Dataset records:
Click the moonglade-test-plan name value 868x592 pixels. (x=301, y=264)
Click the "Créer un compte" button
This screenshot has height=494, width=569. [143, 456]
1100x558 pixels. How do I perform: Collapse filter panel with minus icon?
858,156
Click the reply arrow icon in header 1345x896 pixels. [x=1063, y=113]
...
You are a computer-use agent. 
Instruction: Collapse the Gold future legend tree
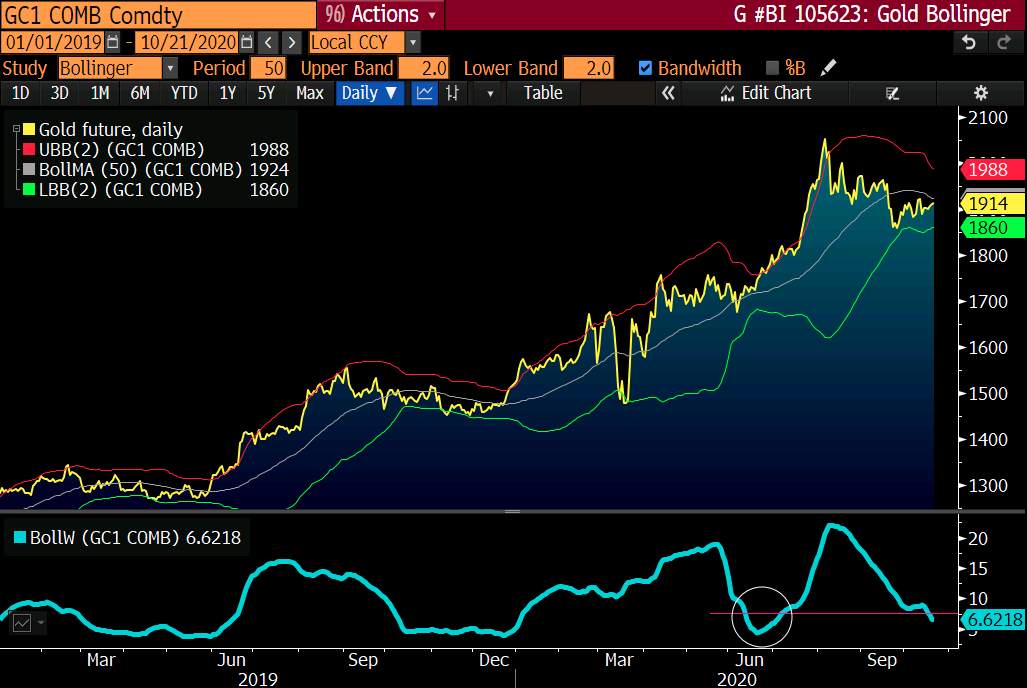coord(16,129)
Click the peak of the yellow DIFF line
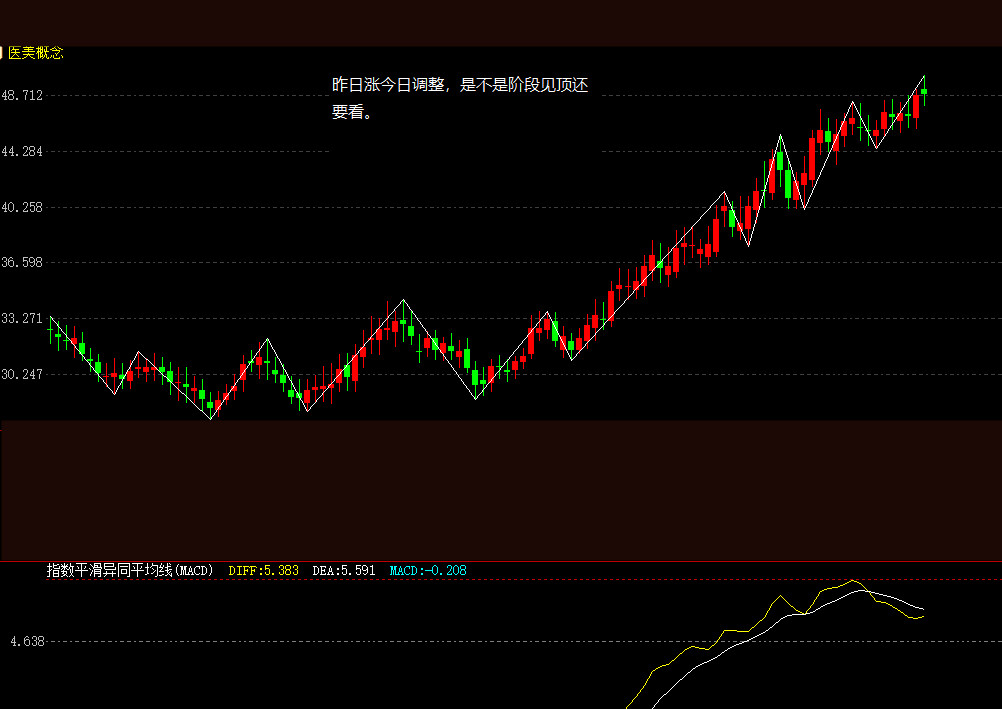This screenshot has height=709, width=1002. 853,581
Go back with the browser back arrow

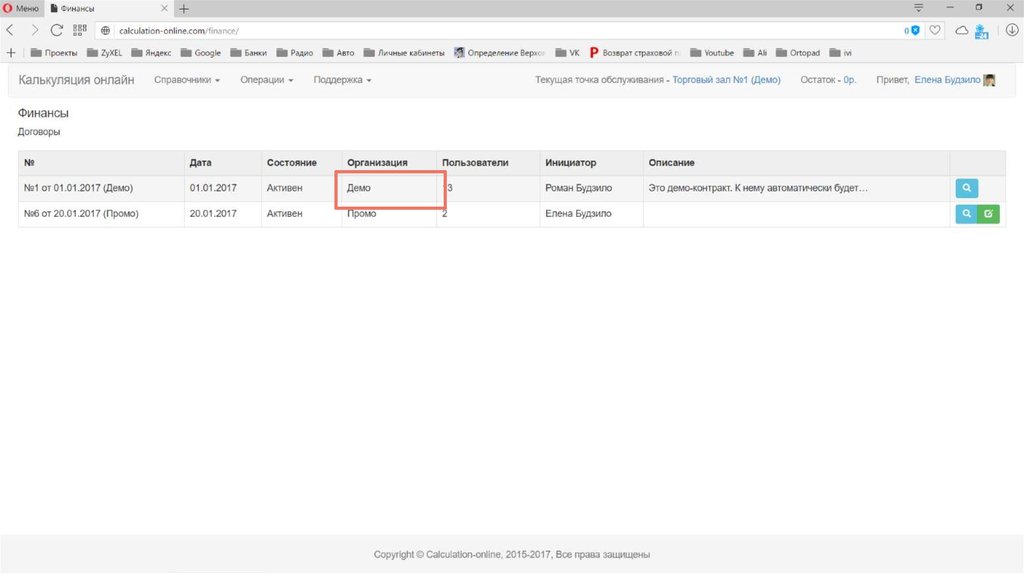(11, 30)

**The problem**
Would you please repeat exactly the lines above, starting at the line with "Click the moonglade-test-plan" and stopping at the line with "Click the reply", both included?

**Expected output**
Click the moonglade-test-plan name value 868x592 pixels. (x=301, y=264)
Click the "Créer un compte" button
This screenshot has height=494, width=569. [143, 456]
1100x558 pixels. How do I perform: Collapse filter panel with minus icon?
858,156
Click the reply arrow icon in header 1345x896 pixels. [x=1063, y=113]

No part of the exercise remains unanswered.